Extract -
>>>>>

November/December 2010
Around the Quads
Alumni in the News
The College has been all over the silver screen this fall. Anna Boden ’02 teamed up with Ryan Fleck to direct It’s Kind of a Funny Story, which is about a suicidal teenager who checks into an adult psychiatric ward where he meets bizarre characters, learns life-lessons and even finds love. Another teen comedy, directed and distributed by Linda Appel Lipsius ’93 and her husband, shows that a small independent movie can still make waves. Their film, Smash, starring Lindsey Shaw of 10 Things I Hate About You, tells the story of a tennis champion who suffers an injury that keeps her out of the game but brings romance in the form of Chandler Massey of Days of Our Lives. James Franco played the iconoclastic Allen Ginsberg ’48 in Howl, a biopic of the Beat poet that focused on the obscenity trial waged over his masterpiece about gay love, drugs and disillusionment. George Clooney will direct Farragut North, a political drama adapted from the play written by Beau Willimon ’99, ’03 Arts. CCT profiled Willimon in May/June ’09, soon after the play came out.

<<<<<

Activity list -
1. Decide whether each statement agrees with the alumni news item, answering yes or no and quoting the deciding words: (a) Anna Boden directed It’s Kind of a Funny Story by herself; (b) Smash stars Lindsey Shaw; (c) Farragut North was adapted from a novel.
2. Extend the alumni news item on College graduates in film, starting after its last sentence.
The data that comes next has nothing to do with the alumni news item.

Given records -
>>>>>

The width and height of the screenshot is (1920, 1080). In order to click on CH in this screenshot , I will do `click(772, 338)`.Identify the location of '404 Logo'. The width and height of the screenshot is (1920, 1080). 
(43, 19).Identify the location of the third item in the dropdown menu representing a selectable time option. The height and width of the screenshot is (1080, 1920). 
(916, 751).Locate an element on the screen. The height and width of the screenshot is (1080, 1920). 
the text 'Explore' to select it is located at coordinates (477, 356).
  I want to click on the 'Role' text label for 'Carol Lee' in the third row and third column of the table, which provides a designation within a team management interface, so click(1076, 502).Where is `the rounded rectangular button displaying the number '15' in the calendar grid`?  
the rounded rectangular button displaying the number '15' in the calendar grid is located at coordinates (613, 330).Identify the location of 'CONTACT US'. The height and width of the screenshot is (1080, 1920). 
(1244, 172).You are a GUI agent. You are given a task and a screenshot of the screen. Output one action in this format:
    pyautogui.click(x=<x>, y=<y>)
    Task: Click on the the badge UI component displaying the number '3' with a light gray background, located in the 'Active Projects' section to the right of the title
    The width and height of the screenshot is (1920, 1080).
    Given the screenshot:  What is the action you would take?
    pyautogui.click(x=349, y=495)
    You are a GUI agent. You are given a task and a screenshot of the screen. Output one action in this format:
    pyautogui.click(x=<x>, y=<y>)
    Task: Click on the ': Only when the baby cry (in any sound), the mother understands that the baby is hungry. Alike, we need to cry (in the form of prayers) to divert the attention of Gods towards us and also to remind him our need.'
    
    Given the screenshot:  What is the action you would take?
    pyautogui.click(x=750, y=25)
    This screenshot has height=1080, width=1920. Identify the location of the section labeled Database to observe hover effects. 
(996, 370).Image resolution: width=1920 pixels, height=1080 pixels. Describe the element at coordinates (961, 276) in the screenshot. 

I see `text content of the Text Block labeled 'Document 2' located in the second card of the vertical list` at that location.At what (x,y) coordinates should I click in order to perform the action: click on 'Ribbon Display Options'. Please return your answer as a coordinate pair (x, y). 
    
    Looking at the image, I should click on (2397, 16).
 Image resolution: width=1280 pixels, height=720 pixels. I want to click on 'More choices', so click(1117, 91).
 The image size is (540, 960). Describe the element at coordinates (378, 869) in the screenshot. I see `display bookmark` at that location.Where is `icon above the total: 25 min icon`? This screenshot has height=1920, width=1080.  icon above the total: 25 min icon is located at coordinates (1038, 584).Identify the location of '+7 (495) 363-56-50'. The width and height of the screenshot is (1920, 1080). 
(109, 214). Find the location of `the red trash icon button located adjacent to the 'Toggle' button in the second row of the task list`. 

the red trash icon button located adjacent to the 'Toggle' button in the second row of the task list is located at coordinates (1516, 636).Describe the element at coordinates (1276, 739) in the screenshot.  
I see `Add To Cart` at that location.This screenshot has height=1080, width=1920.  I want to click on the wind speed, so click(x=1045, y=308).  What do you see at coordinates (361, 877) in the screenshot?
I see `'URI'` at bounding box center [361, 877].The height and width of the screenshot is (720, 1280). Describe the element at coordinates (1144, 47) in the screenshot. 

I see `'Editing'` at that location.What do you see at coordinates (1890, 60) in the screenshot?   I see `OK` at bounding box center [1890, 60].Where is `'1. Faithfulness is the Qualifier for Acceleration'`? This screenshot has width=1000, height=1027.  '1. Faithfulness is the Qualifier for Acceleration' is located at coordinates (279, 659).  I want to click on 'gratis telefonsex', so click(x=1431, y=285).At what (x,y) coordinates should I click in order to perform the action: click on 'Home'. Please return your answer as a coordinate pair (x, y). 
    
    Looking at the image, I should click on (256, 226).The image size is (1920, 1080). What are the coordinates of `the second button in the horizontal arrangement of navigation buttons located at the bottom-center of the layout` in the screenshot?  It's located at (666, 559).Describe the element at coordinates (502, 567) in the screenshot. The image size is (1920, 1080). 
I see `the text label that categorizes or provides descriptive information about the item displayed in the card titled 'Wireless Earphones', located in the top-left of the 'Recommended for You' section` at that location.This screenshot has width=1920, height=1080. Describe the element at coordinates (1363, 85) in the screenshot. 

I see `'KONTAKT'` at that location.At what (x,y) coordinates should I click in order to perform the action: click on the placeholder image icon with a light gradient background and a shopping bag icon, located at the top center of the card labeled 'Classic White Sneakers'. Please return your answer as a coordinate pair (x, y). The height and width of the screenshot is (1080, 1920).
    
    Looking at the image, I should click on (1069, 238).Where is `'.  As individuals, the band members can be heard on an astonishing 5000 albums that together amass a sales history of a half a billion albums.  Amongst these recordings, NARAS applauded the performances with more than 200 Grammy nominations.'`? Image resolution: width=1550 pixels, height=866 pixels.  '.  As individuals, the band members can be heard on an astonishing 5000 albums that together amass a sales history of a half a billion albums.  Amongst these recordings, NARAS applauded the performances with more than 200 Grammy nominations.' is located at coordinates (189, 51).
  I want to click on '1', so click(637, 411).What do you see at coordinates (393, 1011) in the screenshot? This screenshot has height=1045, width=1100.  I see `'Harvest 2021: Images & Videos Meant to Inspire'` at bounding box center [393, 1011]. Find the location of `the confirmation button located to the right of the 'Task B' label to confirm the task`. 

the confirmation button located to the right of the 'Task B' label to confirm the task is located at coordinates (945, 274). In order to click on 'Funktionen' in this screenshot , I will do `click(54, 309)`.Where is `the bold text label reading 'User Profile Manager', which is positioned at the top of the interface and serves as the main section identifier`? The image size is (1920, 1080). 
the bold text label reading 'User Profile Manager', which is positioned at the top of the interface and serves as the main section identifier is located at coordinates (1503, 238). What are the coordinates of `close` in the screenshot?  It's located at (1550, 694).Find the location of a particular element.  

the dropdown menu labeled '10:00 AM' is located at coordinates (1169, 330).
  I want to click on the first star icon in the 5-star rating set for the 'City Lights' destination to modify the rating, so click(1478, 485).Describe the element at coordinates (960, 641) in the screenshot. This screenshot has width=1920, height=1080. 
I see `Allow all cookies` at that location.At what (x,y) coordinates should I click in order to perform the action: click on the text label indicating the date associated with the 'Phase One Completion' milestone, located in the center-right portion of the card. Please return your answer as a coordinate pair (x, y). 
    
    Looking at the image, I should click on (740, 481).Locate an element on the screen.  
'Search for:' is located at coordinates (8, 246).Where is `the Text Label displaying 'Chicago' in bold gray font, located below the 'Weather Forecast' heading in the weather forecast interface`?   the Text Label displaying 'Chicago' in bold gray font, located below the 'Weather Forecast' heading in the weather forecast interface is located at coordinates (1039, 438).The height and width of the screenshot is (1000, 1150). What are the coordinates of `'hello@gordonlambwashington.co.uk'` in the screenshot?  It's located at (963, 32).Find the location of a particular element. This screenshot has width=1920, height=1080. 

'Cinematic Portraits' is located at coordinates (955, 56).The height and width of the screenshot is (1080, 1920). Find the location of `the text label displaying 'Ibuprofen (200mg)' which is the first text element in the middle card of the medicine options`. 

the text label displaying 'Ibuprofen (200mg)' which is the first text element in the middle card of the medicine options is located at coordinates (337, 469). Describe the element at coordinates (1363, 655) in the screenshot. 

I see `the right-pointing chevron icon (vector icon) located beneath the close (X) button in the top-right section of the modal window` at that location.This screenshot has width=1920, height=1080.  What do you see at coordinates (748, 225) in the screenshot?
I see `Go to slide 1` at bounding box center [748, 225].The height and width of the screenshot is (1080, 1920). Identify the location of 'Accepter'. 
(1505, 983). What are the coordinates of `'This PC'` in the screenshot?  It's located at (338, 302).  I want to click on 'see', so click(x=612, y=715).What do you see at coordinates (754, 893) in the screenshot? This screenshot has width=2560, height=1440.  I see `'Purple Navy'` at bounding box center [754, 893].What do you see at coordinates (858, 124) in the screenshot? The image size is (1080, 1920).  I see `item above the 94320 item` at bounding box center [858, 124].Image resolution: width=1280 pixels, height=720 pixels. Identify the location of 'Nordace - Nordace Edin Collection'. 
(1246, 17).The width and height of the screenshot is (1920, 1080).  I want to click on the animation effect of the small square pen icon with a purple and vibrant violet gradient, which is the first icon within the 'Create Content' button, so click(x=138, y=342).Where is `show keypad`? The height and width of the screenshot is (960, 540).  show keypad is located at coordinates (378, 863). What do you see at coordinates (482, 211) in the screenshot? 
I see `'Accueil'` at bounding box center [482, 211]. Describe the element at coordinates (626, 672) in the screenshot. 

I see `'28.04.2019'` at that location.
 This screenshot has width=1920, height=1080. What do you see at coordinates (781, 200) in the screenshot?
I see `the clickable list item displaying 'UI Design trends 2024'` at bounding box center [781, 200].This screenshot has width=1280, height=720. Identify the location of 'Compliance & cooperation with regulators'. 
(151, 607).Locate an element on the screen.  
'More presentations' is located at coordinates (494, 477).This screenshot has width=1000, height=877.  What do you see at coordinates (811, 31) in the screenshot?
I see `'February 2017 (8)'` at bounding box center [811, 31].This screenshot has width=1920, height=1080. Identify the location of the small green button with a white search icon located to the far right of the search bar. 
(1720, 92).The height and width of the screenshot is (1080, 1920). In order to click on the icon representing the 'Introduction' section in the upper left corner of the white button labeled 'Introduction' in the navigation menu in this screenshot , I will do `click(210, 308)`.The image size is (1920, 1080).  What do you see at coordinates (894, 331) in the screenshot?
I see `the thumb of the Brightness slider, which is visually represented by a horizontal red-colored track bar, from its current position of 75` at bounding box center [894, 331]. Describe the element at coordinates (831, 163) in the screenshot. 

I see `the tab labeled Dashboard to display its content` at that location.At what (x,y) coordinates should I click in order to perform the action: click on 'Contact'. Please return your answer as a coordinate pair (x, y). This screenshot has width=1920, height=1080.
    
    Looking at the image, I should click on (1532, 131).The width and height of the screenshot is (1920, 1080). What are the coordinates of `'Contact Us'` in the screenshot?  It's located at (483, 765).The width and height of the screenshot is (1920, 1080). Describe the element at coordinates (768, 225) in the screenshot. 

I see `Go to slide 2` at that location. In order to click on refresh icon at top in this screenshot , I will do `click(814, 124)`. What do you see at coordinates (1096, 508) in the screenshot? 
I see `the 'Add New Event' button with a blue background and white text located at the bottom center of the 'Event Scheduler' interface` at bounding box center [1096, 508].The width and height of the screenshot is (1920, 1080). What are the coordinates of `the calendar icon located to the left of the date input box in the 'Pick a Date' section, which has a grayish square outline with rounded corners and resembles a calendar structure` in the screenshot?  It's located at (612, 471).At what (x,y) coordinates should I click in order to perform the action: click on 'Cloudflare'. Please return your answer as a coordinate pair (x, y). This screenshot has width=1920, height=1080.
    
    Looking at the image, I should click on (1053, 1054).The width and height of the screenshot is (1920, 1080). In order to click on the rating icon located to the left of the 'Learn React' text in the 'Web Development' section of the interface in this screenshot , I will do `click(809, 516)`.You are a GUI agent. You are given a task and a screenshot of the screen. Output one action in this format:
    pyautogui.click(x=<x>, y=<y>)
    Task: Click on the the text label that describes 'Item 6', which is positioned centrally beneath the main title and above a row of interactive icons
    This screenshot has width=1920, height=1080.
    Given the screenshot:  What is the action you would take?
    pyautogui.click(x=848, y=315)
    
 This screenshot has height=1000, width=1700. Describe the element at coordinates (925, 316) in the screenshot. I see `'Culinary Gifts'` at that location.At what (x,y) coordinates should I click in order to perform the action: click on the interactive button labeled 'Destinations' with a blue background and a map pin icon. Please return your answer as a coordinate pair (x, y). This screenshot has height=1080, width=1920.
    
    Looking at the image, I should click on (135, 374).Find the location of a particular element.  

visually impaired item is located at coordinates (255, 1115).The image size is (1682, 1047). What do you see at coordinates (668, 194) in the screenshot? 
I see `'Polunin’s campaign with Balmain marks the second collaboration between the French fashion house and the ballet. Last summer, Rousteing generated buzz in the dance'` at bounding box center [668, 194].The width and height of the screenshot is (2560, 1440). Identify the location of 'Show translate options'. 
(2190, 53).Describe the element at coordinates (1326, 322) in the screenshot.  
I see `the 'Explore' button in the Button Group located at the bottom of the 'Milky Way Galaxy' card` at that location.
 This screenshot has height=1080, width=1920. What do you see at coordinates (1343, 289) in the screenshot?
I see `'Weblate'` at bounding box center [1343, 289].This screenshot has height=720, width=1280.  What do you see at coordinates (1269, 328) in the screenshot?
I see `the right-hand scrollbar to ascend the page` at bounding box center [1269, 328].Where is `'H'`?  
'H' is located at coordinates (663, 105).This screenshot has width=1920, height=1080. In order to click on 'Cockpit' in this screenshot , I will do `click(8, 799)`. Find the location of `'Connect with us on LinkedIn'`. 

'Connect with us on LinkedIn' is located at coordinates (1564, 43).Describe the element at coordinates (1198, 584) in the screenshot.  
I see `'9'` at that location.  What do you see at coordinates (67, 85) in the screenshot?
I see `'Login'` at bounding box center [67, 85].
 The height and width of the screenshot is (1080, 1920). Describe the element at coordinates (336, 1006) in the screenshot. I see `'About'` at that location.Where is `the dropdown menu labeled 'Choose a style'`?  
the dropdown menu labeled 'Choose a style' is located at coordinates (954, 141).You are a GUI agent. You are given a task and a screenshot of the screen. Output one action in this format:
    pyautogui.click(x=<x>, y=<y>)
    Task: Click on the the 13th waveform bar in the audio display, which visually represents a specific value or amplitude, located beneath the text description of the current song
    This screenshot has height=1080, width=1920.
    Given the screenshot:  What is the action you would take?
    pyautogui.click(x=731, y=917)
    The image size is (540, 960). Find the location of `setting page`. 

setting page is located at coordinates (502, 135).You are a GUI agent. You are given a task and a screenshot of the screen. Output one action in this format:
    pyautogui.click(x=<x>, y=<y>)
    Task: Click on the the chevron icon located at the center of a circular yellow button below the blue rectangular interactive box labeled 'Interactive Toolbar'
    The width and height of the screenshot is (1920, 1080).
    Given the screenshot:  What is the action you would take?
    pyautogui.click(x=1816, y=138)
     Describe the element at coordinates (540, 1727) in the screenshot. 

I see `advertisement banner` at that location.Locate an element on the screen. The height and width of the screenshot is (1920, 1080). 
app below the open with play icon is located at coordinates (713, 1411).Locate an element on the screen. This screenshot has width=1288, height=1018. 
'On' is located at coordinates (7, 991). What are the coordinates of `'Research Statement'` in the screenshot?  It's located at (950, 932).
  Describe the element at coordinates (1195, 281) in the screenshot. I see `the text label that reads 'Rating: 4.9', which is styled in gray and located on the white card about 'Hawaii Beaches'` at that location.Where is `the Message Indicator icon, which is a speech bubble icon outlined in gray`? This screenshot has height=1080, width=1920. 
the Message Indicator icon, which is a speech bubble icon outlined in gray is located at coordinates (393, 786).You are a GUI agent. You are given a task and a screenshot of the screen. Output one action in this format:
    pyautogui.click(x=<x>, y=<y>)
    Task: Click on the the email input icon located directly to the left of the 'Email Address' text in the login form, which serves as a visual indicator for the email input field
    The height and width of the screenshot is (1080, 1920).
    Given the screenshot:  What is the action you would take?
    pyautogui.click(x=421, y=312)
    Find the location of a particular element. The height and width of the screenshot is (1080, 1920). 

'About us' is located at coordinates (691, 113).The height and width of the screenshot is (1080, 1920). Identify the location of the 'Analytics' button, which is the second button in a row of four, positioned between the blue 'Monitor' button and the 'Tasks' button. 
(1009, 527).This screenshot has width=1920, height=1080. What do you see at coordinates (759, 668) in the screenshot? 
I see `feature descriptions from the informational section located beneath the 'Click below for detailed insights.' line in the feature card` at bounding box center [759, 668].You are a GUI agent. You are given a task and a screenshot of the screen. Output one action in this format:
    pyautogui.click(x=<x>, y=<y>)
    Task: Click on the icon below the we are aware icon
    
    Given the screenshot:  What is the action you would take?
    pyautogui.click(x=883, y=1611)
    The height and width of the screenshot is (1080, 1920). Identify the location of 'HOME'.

<<<<<

Results of the tasks -
1.
(a) No: "Anna Boden ’02 teamed up with Ryan Fleck to direct It’s Kind of a Funny Story"
(b) Yes: "Their film, Smash, starring Lindsey Shaw of 10 Things I Hate About You"
(c) No: "a political drama adapted from the play written by Beau Willimon ’99, ’03 Arts"

2.
Tristan Perich ’04 has reduced music to its bare minimum. His 1-Bit Music features a CD case containing not a CD but an electronic circuit that plays a five-movement symphony specially written in one-bit programming code. The Wall Street Journal reports that these robotic sounds have “an intense, hypnotic force and a surprising emotional depth.” Perich is an experimental musician as well as a visual artist who has had solo exhibitions in New York, Copenhagen and Spoleto. He received the Prix Ars Electronica in 2009 and will be featured at Sonar 2010 in Barcelona. He also has produced Machine Drawings and 1-Bit Video.
Alexandria Marzano-Lesnevich ’01Alexandria Marzano-Lesnevich ’01 has been awarded The 2010 Rona Jaffe Foundation Writer’s Award
for woman writers of exceptional talent in the early stages of their career.
Marzano-Lesnevich plans to use the $25,000 award to take the time to finish her
first book, Any One Of Us, described by the foundation as a “personal
narrative that combines memoir with an inquiry into a murder and a murder’s
past.” She draws on her personal trauma and professional experience as a
Harvard Law student defending murderers and a sex offender in Louisiana.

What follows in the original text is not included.